Hospital patient faced nine-month social care wait before discharge, study finds

·4-min read
The trusts said most of the long delays were caused by a lack of domiciliary care (Peter Byrne/PA) (PA Wire)
The trusts said most of the long delays were caused by a lack of domiciliary care (Peter Byrne/PA) (PA Wire)

Hospital patients who are medically fit to be sent home have been forced to wait at hospital for months on end while provisions are made to get them safely home or to a care home, new figures have suggested.

Data obtained by the HSJ found one patient waited for nine months while arrangements were made with local social care teams.

Labour said it was “absolutely horrifying” that patients fit to be sent home were stuck in hospital beds for so long.

Many hospitals have struggled with what is known as “delayed discharges”.

It is absolutely horrifying that patients who are fit to leave hospital are then stuck in hospital beds for up to nine months

Labour MP Wes Streeting

This occurs when patients, often elderly, are medically fit to be sent home from hospital but before they are sent home, arrangements need to be made by social care teams to make sure they are safe.

This could include a number of support measures such as grab rails, ramps, carer support or potentially arrangements for someone to move into a care home.

Cuts to budgets have meant that social care teams are struggling to get though heaving case files.

Meanwhile, leaving medically-fit patients on wards can lead to problems with “flow” around a hospital – for instance, if a patient comes in as an emergency they may have to wait longer for a bed on a ward.

The HSJ decided to perform a detailed analysis at seven NHS trusts which have historically had trouble with delayed discharges.

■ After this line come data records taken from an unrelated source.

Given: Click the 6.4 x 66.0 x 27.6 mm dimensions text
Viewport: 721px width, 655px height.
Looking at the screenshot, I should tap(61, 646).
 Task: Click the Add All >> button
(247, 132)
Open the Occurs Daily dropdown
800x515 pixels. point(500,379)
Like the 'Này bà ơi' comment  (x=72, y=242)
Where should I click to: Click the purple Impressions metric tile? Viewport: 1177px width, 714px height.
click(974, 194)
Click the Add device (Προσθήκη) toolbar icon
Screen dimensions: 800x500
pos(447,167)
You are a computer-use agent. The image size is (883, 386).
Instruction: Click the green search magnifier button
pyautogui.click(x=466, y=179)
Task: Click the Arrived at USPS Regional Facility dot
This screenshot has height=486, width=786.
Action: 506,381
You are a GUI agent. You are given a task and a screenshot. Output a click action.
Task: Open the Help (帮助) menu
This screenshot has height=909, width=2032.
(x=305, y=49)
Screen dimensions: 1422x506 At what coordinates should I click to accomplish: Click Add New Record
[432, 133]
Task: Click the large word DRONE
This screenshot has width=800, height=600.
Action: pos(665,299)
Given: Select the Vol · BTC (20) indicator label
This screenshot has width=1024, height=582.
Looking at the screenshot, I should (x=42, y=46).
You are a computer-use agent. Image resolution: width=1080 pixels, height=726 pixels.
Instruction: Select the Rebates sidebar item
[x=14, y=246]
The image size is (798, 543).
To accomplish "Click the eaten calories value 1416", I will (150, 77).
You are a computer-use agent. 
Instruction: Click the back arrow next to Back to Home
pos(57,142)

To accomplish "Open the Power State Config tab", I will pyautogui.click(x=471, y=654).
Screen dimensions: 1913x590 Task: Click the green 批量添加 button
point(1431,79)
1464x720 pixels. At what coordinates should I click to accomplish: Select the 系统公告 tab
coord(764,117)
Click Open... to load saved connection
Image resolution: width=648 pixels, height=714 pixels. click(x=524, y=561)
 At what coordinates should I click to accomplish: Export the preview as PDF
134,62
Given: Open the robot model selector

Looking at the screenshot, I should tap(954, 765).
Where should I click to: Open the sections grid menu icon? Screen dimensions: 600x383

Its Freedom of Information requests found that:

– At North Bristol Trust, one patient waited more than nine months to be discharged while another waited around eight months.

– North Cumbria Integrated Care Foundation Trust and Gloucestershire Hospitals NHS Foundation Trust each had patients who waited at least six months.

– Royal United Bath reported a case of more than five months while Dorset County Hospital, Mid Cheshire Hospitals and Stockport NHS Foundation Trust each reported cases involving delays of three months or more.

The trusts said most of the long delays were caused by a lack of domiciliary care while other factors included waits for equipment in people’s own homes, HSJ reported.

Labour’s shadow health secretary Wes Streeting said: “It is absolutely horrifying that patients who are fit to leave hospital are then stuck in hospital beds for up to nine months. It’s a shocking waste of the best part of a year of someone’s life.

“This is the cost of the Conservatives’ failure on social care over the past 12 years.

“Labour will recruit more care workers by ensuring full rights at work, decent standards, fair pay and proper training as the first step towards a National Care Service.

“We will ensure care is there for all who need it and free up NHS beds for patients waiting for treatment.”

A Royal United Hospitals Bath NHS Foundation Trust spokesperson said: “The RUH, like other hospitals across the country, is experiencing challenges discharging patients who require further support in the community from social or community care providers.

“To overcome this, we are working closely with partners across Bath and North East Somerset and Wiltshire to take forwards a Home First programme helping patients return home as soon as they are well enough.

“As part of this we have launched a home care agency, United Care Bath and North East Somerset, with the council to help patients get home with the right level of domiciliary care they need.”

A spokesperson for NHS Bristol, North Somerset and South Gloucestershire Integrated Care Board said: “Stays of several hundred days are rare and usually involve very complex cases with individuals who require significant ongoing care needs outside a hospital environment.

“We recognise the frustration and distress that delays cause and are focused on bringing long stays down.

“We are investing £17 million to improve hospital discharge over the coming months, bringing the whole system – including council partners and our community provider – together to better co-ordinate people’s discharge, improve people’s hospital journey, reduce length of stay and ensure that everyone can move on from hospital once they are medically well enough to do so.”

Last month’s performance figures for the NHS in England showed only 40% of patients were able to leave hospital when they were ready to in July.

On average, there were almost 12,900 patients a day who spent more time in hospital than needed in July.

NHS England launched a 100-day “discharge challenge” trying to encourage leaders to improve discharges where possible.

There is also a Discharge Taskforce which looks across the health service and local government to try and improve discharge rates.